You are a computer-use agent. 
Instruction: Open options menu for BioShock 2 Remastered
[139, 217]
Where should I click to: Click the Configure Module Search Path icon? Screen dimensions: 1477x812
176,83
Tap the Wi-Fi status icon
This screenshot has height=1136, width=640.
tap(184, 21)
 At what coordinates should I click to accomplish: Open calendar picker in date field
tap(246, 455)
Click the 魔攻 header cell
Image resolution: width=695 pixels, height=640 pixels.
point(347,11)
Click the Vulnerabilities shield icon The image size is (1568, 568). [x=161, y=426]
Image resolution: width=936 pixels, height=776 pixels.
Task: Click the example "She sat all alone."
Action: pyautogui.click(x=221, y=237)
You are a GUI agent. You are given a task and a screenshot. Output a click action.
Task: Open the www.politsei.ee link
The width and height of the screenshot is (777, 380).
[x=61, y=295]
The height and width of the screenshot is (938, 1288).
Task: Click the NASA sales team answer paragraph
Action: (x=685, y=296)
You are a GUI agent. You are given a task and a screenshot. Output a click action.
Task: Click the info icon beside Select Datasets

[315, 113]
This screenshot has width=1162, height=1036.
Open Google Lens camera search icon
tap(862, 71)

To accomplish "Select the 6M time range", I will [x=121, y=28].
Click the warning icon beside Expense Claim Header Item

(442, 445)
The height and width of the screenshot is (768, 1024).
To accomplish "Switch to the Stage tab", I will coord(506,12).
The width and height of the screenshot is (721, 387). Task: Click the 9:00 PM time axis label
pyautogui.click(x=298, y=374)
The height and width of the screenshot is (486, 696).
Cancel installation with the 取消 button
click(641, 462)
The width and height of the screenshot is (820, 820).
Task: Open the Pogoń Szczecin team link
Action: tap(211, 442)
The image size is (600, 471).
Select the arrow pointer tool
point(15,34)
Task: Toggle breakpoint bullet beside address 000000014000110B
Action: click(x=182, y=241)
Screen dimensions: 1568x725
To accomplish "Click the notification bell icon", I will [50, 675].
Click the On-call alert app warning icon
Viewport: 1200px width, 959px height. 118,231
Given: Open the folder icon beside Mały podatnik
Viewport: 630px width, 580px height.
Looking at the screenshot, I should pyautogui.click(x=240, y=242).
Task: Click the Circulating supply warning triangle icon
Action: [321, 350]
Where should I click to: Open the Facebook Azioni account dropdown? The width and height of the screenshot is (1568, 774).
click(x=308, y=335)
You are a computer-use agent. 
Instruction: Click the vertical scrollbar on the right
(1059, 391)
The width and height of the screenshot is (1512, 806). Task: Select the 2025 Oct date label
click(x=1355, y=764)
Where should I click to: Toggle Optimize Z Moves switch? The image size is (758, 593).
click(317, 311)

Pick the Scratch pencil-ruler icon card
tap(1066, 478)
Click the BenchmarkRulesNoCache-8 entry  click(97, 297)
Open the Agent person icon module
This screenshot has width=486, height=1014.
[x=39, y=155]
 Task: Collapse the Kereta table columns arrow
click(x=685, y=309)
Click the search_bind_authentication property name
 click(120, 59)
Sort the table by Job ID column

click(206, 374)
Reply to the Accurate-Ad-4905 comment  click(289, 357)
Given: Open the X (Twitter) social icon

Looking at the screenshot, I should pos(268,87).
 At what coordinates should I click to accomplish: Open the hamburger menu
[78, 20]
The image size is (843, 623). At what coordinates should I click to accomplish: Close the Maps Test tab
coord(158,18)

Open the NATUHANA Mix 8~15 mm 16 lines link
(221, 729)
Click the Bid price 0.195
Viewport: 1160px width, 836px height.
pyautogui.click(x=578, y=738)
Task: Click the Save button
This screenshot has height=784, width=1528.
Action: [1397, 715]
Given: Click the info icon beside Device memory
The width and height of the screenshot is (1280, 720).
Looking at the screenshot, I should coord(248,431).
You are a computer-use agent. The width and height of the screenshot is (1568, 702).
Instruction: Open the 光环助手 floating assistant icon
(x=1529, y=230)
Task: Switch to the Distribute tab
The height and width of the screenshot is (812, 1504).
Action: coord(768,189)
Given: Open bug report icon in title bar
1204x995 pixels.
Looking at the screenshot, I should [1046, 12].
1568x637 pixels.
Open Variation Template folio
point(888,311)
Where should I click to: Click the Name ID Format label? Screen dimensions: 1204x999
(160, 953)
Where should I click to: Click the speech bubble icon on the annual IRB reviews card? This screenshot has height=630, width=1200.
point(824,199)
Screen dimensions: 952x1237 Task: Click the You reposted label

[Activity] The range runs from the line with "Where should I click to: Toggle" up to and including the line with "Given: Click the" in the listing above; please write out exactly those lines and nothing more.

[Solution for this task]
Where should I click to: Toggle Optimize Z Moves switch? The image size is (758, 593).
click(317, 311)

Pick the Scratch pencil-ruler icon card
tap(1066, 478)
Click the BenchmarkRulesNoCache-8 entry  click(97, 297)
Open the Agent person icon module
This screenshot has width=486, height=1014.
[x=39, y=155]
 Task: Collapse the Kereta table columns arrow
click(x=685, y=309)
Click the search_bind_authentication property name
 click(120, 59)
Sort the table by Job ID column

click(206, 374)
Reply to the Accurate-Ad-4905 comment  click(289, 357)
Given: Open the X (Twitter) social icon

Looking at the screenshot, I should pos(268,87).
 At what coordinates should I click to accomplish: Open the hamburger menu
[78, 20]
The image size is (843, 623). At what coordinates should I click to accomplish: Close the Maps Test tab
coord(158,18)

Open the NATUHANA Mix 8~15 mm 16 lines link
(221, 729)
Click the Bid price 0.195
Viewport: 1160px width, 836px height.
pyautogui.click(x=578, y=738)
Task: Click the Save button
This screenshot has height=784, width=1528.
Action: [1397, 715]
Given: Click the info icon beside Device memory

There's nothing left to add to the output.